# Task to complete
Retype every entry in its entirety, without alteration.

** Available records follows **

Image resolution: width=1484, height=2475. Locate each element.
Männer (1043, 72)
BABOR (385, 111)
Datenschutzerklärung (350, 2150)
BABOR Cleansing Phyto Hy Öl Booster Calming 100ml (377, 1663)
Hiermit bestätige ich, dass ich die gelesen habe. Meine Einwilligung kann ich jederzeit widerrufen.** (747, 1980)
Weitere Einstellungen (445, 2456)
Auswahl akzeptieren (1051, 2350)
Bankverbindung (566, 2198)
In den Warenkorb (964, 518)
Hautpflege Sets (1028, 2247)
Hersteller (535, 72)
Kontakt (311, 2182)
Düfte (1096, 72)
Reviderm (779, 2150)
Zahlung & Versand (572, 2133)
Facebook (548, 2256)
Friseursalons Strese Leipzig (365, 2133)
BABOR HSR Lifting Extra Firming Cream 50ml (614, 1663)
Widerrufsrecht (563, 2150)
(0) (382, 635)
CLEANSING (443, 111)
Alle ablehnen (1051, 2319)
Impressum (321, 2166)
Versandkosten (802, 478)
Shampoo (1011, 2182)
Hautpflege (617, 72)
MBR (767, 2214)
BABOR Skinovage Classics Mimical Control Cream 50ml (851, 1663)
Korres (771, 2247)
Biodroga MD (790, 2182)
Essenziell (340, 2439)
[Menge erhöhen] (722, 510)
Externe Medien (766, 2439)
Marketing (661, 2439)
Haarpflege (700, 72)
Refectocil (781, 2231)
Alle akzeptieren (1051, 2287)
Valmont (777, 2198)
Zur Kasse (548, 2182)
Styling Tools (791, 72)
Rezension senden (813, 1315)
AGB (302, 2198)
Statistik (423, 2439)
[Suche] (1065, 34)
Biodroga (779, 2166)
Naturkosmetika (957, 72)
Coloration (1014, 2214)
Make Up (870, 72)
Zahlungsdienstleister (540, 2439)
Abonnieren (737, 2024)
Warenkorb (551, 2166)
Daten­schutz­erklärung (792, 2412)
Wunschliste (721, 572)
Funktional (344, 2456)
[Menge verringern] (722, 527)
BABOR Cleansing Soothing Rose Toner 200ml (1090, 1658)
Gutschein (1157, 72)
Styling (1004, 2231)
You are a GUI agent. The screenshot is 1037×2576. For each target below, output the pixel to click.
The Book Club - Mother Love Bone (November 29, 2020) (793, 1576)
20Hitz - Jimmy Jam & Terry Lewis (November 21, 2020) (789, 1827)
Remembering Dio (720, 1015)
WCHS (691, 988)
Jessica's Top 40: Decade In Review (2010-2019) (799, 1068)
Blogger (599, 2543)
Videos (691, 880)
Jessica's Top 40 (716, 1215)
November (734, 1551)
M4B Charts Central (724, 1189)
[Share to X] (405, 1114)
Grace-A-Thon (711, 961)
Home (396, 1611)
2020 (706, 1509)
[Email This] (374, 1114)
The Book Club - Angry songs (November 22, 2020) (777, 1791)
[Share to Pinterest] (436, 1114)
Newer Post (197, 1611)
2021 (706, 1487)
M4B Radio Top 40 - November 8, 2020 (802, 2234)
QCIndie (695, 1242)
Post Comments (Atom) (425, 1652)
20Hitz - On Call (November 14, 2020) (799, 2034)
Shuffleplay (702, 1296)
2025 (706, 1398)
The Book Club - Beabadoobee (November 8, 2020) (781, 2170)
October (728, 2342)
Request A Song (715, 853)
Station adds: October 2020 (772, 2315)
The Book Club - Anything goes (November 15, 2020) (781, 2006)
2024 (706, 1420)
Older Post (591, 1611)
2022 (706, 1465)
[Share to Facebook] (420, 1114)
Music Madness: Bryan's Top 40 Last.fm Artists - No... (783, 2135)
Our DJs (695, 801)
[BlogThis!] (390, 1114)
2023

** End of Available records **

# Response box
Image resolution: width=1484, height=2475. Locate each element.
Männer (1043, 72)
BABOR (385, 111)
Datenschutzerklärung (350, 2150)
BABOR Cleansing Phyto Hy Öl Booster Calming 100ml (377, 1663)
Hiermit bestätige ich, dass ich die gelesen habe. Meine Einwilligung kann ich jederzeit widerrufen.** (747, 1980)
Weitere Einstellungen (445, 2456)
Auswahl akzeptieren (1051, 2350)
Bankverbindung (566, 2198)
In den Warenkorb (964, 518)
Hautpflege Sets (1028, 2247)
Hersteller (535, 72)
Kontakt (311, 2182)
Düfte (1096, 72)
Reviderm (779, 2150)
Zahlung & Versand (572, 2133)
Facebook (548, 2256)
Friseursalons Strese Leipzig (365, 2133)
BABOR HSR Lifting Extra Firming Cream 50ml (614, 1663)
Widerrufsrecht (563, 2150)
(0) (382, 635)
CLEANSING (443, 111)
Alle ablehnen (1051, 2319)
Impressum (321, 2166)
Versandkosten (802, 478)
Shampoo (1011, 2182)
Hautpflege (617, 72)
MBR (767, 2214)
BABOR Skinovage Classics Mimical Control Cream 50ml (851, 1663)
Korres (771, 2247)
Biodroga MD (790, 2182)
Essenziell (340, 2439)
[Menge erhöhen] (722, 510)
Externe Medien (766, 2439)
Marketing (661, 2439)
Haarpflege (700, 72)
Refectocil (781, 2231)
Alle akzeptieren (1051, 2287)
Valmont (777, 2198)
Zur Kasse (548, 2182)
Styling Tools (791, 72)
Rezension senden (813, 1315)
AGB (302, 2198)
Statistik (423, 2439)
[Suche] (1065, 34)
Biodroga (779, 2166)
Naturkosmetika (957, 72)
Coloration (1014, 2214)
Make Up (870, 72)
Zahlungsdienstleister (540, 2439)
Abonnieren (737, 2024)
Warenkorb (551, 2166)
Daten­schutz­erklärung (792, 2412)
Wunschliste (721, 572)
Funktional (344, 2456)
[Menge verringern] (722, 527)
BABOR Cleansing Soothing Rose Toner 200ml (1090, 1658)
Gutschein (1157, 72)
Styling (1004, 2231)
You are a GUI agent. The screenshot is 1037×2576. For each target below, output the pixel to click.
The Book Club - Mother Love Bone (November 29, 2020) (793, 1576)
20Hitz - Jimmy Jam & Terry Lewis (November 21, 2020) (789, 1827)
Remembering Dio (720, 1015)
WCHS (691, 988)
Jessica's Top 40: Decade In Review (2010-2019) (799, 1068)
Blogger (599, 2543)
Videos (691, 880)
Jessica's Top 40 (716, 1215)
November (734, 1551)
M4B Charts Central (724, 1189)
[Share to X] (405, 1114)
Grace-A-Thon (711, 961)
Home (396, 1611)
2020 (706, 1509)
[Email This] (374, 1114)
The Book Club - Angry songs (November 22, 2020) (777, 1791)
[Share to Pinterest] (436, 1114)
Newer Post (197, 1611)
2021 (706, 1487)
M4B Radio Top 40 - November 8, 2020 (802, 2234)
QCIndie (695, 1242)
Post Comments (Atom) (425, 1652)
20Hitz - On Call (November 14, 2020) (799, 2034)
Shuffleplay (702, 1296)
2025 (706, 1398)
The Book Club - Beabadoobee (November 8, 2020) (781, 2170)
October (728, 2342)
Request A Song (715, 853)
Station adds: October 2020 (772, 2315)
The Book Club - Anything goes (November 15, 2020) (781, 2006)
2024 (706, 1420)
Older Post (591, 1611)
2022 (706, 1465)
[Share to Facebook] (420, 1114)
Music Madness: Bryan's Top 40 Last.fm Artists - No... (783, 2135)
Our DJs (695, 801)
[BlogThis!] (390, 1114)
2023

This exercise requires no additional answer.